11. Koloa Jodo Mission
Buddhist temples provided Japanese immigrants a place to worship, study their language, learn martial arts and participate in social events. This Jodo Mission used a specialist in temple architecture from Japan to build the large temple’s interior. Hand-painted, wooden ceiling tiles were a gift from the Japanese artist who rendered them.
12. Sugar Monument
Ancient Polynesians were the first to bring sugar cane to Hawai’i. Starting with its first cane seeding in 1835, Koloa Plantation was the first in Hawai’i to successfully mill cane commercially for export. It set the precedent for free housing and medical benefits for its immigrant employees from China, Japan, East and West Germany, Portugal and the Philippines.

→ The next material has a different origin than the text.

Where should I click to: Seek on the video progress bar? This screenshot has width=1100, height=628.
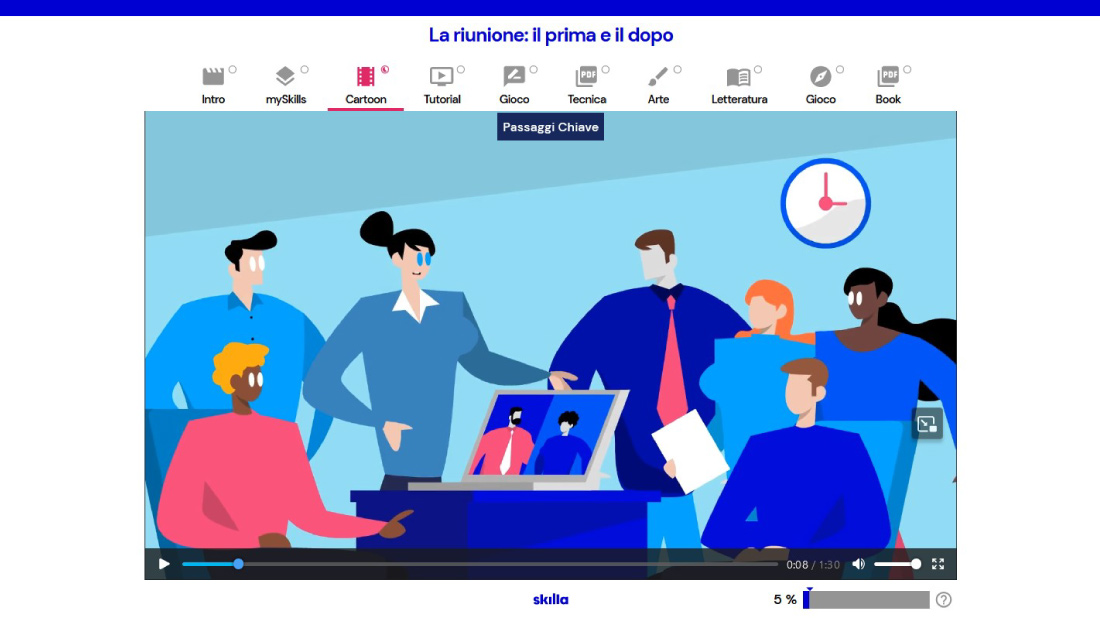(x=480, y=564)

13. Yamamoto Store & Koloa Hotel
Built at the turn of the 20th century, The Yamamoto Building functioned at various times as a plantation camp store and general store with service station. Behind it, the Koloa Hotel offered rooms to traveling salesmen and actors. The o-furo, or hot tub, provided a relaxing soak to guests.
14. Koloa Missionary Church
Koloa Missionary Church sanctuary is part of a homestead once owned by Dr. James W. Smith, a medical missionary. In 1842, he began a practice of over 40 years, later becoming an ordained minister at The Church at Koloa. His grandson, Dr. Alfred Herbert Waterhouse, added a clinic to the homestead in 1933.